Studio projects develop an architecture that is built up by many different layers of applied scientific knowledge, software-based morphologies, micro-worlds and intelligent environments such as physical and chemical forces, gravity, fluid dynamics, particles and temperature. This is a type of performative application rather than aesthetic composition. Dynamics, topology and systems then become tools that pertain in large degree to the control and manipulations of formal strategies.

The studio reconsiders architecture as an eco-system that mediates between environment and inhabitation. We look at the new challenges posed by climate change and how this thread can recondition architecture and its materiality. Climate change offers an opportunity for creative architectural interventions more than solely policies. There are opportunities to include changes in cultural and social behavior. The challenge is to engage with an architecture that renegotiates the boundaries between the natural, the artificial and the visionary.

The studio seeks intense design experimentation for ambiguous proposals situated at the intersections between technology, landscape and art. Students are encouraged to develop individual research themes, narratives and manifestos. They are asked to imagine a fictional construct and present it through a series of intricate (small and large) drawings.
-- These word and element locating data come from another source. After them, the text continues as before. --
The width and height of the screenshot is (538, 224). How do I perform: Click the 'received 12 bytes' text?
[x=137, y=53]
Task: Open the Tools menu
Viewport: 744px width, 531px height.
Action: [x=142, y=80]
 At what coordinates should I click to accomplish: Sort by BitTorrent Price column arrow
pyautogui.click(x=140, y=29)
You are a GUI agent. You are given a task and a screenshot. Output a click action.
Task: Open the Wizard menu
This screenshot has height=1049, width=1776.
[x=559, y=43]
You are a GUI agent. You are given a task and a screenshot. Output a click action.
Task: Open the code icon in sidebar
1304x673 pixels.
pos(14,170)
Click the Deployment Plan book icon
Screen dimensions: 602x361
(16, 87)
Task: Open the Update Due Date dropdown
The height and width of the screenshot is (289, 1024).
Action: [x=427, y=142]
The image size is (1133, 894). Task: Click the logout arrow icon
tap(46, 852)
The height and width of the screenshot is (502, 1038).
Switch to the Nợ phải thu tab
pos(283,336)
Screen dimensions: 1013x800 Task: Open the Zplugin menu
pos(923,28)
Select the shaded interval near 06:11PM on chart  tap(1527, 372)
We combine disruptive technologies and experimental materials with hybrid drawing and modelling techniques.

Architecture is liberated and it starts as an open field. Projects describe narratives and time-based concepts. They include scientific research on found, natural or artificial material, its behavior, its application and its imaginary projection.

The studio encourages digital and analogue making, shifting quickly between the hand and the computer. We juxtapose organized and spontaneous systems and arrive at hybrid structures and programs. We begin by selecting themes that will explore the potentials of formlessness and experiments with appearance that cannot be reduced to a singular figure or shape and maintain a tendency towards change, transformation, openness and ambiguity. We reimagine architecture as the link between the real and the imaginary.

Architecture is drawing, making and simulating space. We think through seeing and doing. Doing can also be seen as a ritual act analogous to everyday habitation, the rhythms, cyclical repetitions and irregularities that determine the social life of buildings. 

Historically, architecture begins with a concept, an overall strategy and a pre-meaning that justifies the design of buildings. This studio proposes a re-examination of design as an autonomous act influenced by selected parameters to inform a form-generation process and outcome. These parameters can be internal and external, programmatic and behavioral. 

The challenge is to engage with an architecture that renegotiates the boundaries between the natural, the artificial and the visionary. And the glossy object becomes experiential.